It seems to me that Ellis could be referring to as many as three distinct ideas here. First he says something about creating "simulated data generated by a model under the null hypothesis of no relation." I would call this a form of parametric bootstrapping. Then he says that this would be "probably based on resampling the times between each event (eg between each yawn) to create a new set of time stamps for hypothetical null model events." Which, let's just be clear here, to do this is not to "create simulated data." We are instead, if I understand correctly, resampling from our actually observed data. This latter procedure is either a permutation test or nonparametric bootstrapping, depending on how the resampling takes place.
I guess I should say a few more words about parametric bootstrapping, permutation tests, and nonparametric bootstrapping.
Usually parametric bootstrapping is done by simulating based on the actually estimated model, and not based on a hypothetical model that is just like the estimated model except the null hypothesis is assumed true, as Ellis seems to suggest at first. By "simulate data" I mean something like as an example: my model states that my data come from two groups, each with a normal distribution, with means $\mu_1$ and $\mu_2$, respectively, and standard deviation $\sigma$, so I will generate many sets of data that satisfy this and use the distribution of test statistics computed from each of these simulated datasets as my sampling distribution. Note, I am creating this data using something like rnorm()
in R
, not directly using my observed data. Now, one could certainly do this procedure and get a sort of sampling distribution under the null hypothesis of, say, no difference in group means--we would just assume $\mu_1=\mu_2$ in all the simulated datasets, contrary to what we actually observed--and in this way we get a bootstrapped p-value (rather than a bootstrapped confidence interval, which is what the former/traditional method affords you). Again, I would just call this a way of obtaining a p-value via parametric bootstrapping.
A permutation test, on the other hand, involves shuffling your observed data over and over in a way that would be consistent with the null hypothesis. So for example, if the null hypothesis implies that group assignment makes no difference in terms of the group means, you can randomly shuffle the group labels among all your observations many many times and see what mean differences you would get for all possible ways of shuffling in this way. And then you would see where within the distribution of test statistics computed from these shuffled datasets does your actual observed statistic lie. Note that there is a finite (but usually large) number of ways that you can shuffle your actually observed data.

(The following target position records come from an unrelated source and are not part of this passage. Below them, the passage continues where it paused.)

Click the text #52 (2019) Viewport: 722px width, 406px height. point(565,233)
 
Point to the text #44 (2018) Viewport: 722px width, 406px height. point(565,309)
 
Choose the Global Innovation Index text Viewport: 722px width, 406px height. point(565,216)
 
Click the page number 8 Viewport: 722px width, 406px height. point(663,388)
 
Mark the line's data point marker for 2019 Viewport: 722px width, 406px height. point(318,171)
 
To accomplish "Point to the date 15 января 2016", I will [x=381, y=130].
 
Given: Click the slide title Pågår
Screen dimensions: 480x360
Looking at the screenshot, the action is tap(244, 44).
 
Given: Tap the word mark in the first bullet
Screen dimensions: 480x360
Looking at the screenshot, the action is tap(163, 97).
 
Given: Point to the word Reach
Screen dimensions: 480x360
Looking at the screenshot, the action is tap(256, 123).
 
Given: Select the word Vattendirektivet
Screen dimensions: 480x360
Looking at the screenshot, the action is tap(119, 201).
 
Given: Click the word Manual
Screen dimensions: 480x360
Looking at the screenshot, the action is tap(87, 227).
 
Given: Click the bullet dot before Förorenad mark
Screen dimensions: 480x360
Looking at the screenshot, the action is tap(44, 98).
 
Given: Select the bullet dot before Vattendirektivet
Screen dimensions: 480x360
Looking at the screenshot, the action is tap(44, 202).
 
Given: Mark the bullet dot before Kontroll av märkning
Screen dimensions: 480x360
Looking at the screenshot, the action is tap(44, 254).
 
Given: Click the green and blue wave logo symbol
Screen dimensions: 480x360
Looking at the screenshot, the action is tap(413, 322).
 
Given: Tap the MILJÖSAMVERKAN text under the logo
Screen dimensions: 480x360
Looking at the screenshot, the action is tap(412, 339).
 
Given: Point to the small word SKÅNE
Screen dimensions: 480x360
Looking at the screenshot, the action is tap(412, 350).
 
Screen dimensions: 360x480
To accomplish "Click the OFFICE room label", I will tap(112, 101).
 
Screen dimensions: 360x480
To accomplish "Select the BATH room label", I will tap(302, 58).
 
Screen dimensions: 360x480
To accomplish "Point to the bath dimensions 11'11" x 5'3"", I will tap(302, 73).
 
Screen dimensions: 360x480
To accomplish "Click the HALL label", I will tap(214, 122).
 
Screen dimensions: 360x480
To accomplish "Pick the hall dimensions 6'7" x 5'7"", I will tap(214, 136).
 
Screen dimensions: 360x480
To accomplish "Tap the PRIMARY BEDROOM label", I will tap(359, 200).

Finally, nonparametric bootstrapping is very similar to the permutation test, but we resample the observed data with replacement to try to get closer to an infinite "population" of values that our data might have been drawn from. There are many, many more ways to resample from your data with replacement than there are to shuffle your data (although it is technically finite in practice as well). Again, similar to parametric bootstrapping, this is usually done not under the null hypothesis, but under the model implied by the observed data, yielding confidence intervals around the observed test statistics, not p-values. But one could certainly imagine doing this under the null hypothesis like Ellis suggests and obtaining p-values in this way. As an example of nonparametric bootstrapping here (in the traditional fashion, i.e., not under the null hypothesis) using the same difference-in-group-means example I used in the parametric bootstrapping paragraph, to do this we would resample with replacement the observations within each group many times but not mixing observations between groups (unlike in the permutation test), and build up the sampling distribution of group mean differences that we get this way.